Tim Gunn, "Gunn's Golden Rules:  Life's Little Lessons for Making It Work," at p. 171.

There are a whole lotta folks I know who are living in the monkey house, myself included.

How often do we accept the bizarre or the substandard in our lives because we're used to it and, even worse, it's all we know?  I know folks who are putting up with bizarre situations because they either fear moving out of those situations or they simply don't know any other way to live.  Some are happier than pigs in you-know-what living in their monkey houses because they don't want to make the effort to get out of them.

I realized my co-workers and I have been living in the monkey house when an outsider made a remark about how we carry on our business in a way like no other agency, and she didn't mean it in a good way.  We'd been doing the same thing for some long without any outside observation that it just stopped being bizarre to us.  That didn't mean what we were doing wasn't bizarre; it just meant that we'd gotten used to it, and, up until recently, no one had ever told us how bizarre what we were doing was.

When confronted with the stench of our own monkey houses, oftentimes we respond, "But this is the way we've always done it."  That's why Tim Gunn has banned this phrase from his office, stating, "There's always room for improvement."  So true.

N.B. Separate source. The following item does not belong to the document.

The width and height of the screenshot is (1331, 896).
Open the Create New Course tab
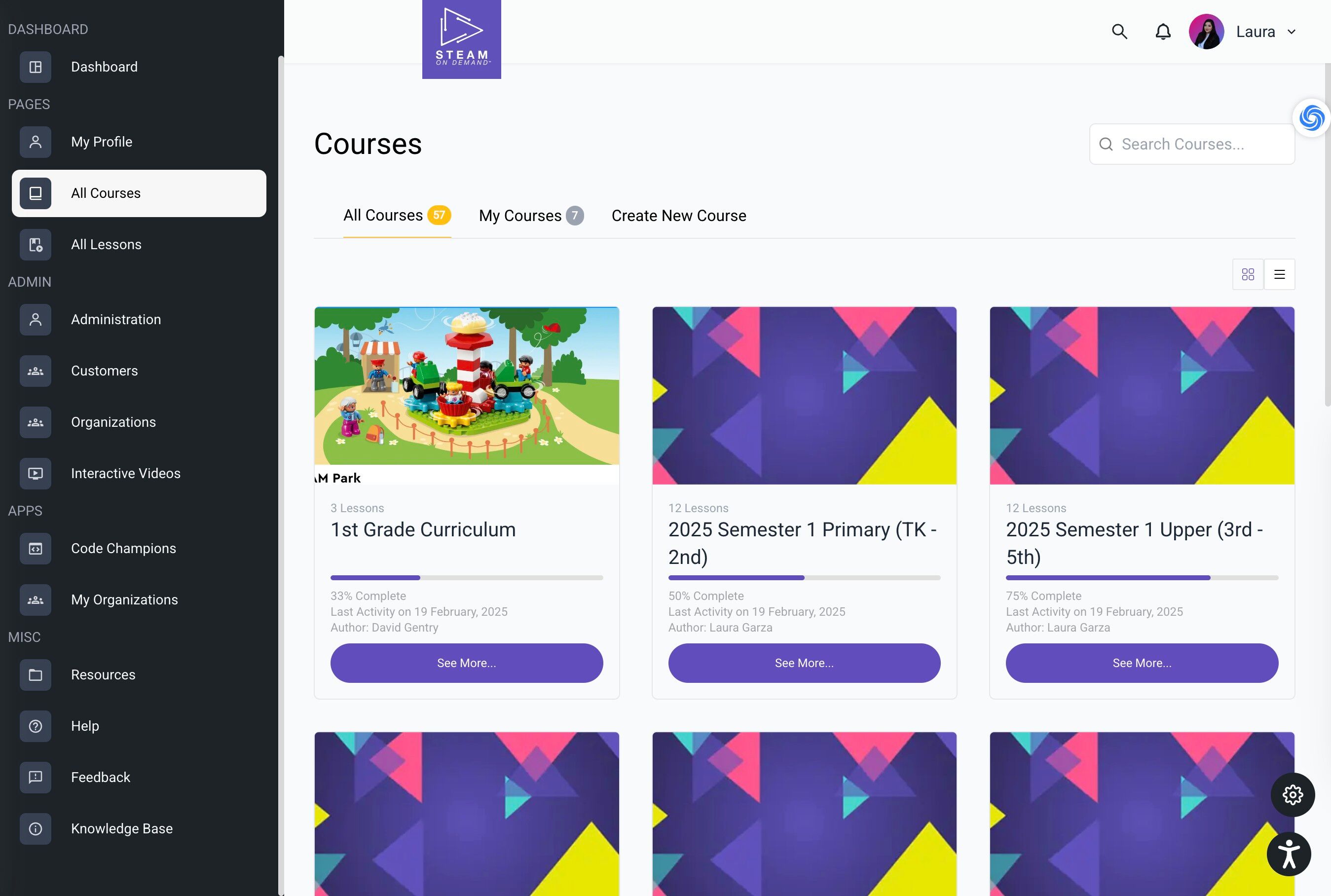pyautogui.click(x=679, y=216)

I doubt I'll be able to convince my co-workers, family and friends that they are living in the monkey house.  At least I'm one step ahead of the game because, unlike them, I haven't lost my sense of smell, so to speak.  I know a monkey house when I smell it.

1 comment:

Cami-Can said...

"But this is the way we've always done it." - the one phrase that is guarunteed to suck the life out of anything you do. Here's to keeping our noses opened to know when it smells!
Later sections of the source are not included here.